**EXERCICES PROPOSÉS:**
a. Pouvez-vous recopier le passage du texte sur l'ouvrage de Michel Desmurget situé entre « Michel Desmurget - La » et « regard des conclusions. », bornes incluses, en substituant « sciences cognitives » à « neurosciences » ?
b. D'après le texte sur l'ouvrage de Michel Desmurget, dans quel domaine l'auteur est-il docteur ?

Ere digitale : non, nous ne sommes pas tous crétins.

Michel Desmurget - La fabrique du crétin digital

Après « TV Lobotomie », le Docteur en neurosciences Michel Desmurget revient sur le devant de la scène avec son nouvel ouvrage « La fabrique du crétin digital ». Petit aperçu.

TV Lobotomie

TV Lobotomie avait, en 2011, ouvert la voie à des idées alors un peu moins reconnues qu’aujourd’hui, celles relatives à la nocivité des écrans, notamment pour les plus jeunes. Accompagné de centaines d’études pour étayer les dires de l’auteur, le lecteur découvrait les effets délétères de la télévision et pouvait, ou non, adapter son comportement au regard des conclusions.

Avec ce nouvel ouvrage, M. Desmurget surfe sur la dimension médiatique et spectaculaire qu’il avait déjà utilisée avec TV Lobotomie : en effet, la quatrième de couverture était alors composée de conclusions « choc » sorties de leurs contextes pour donner dans le sensationnel dont les médias sont friands, et de surcroît dans le discours culpabilisateur. La peur de « mal » élever nos enfants, voilà un excellent moteur d’achat.

**DONNÉES DISPONIBLES:**
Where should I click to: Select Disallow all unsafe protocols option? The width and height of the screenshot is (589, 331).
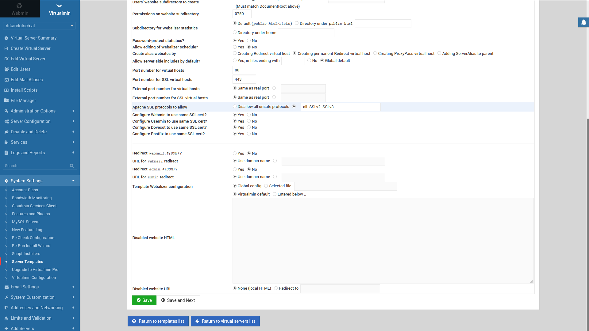[235, 107]
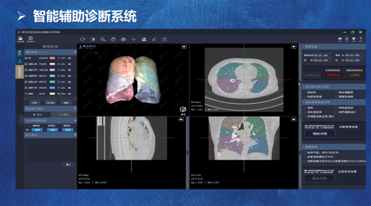Open the 3D view dropdown arrow

click(184, 47)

**RÉPONSES CORRECTES:**
a.
Michel Desmurget - La fabrique du crétin digital

Après « TV Lobotomie », le Docteur en sciences cognitives Michel Desmurget revient sur le devant de la scène avec son nouvel ouvrage « La fabrique du crétin digital ». Petit aperçu.

TV Lobotomie

TV Lobotomie avait, en 2011, ouvert la voie à des idées alors un peu moins reconnues qu’aujourd’hui, celles relatives à la nocivité des écrans, notamment pour les plus jeunes. Accompagné de centaines d’études pour étayer les dires de l’auteur, le lecteur découvrait les effets délétères de la télévision et pouvait, ou non, adapter son comportement au regard des conclusions.

b. En neurosciences.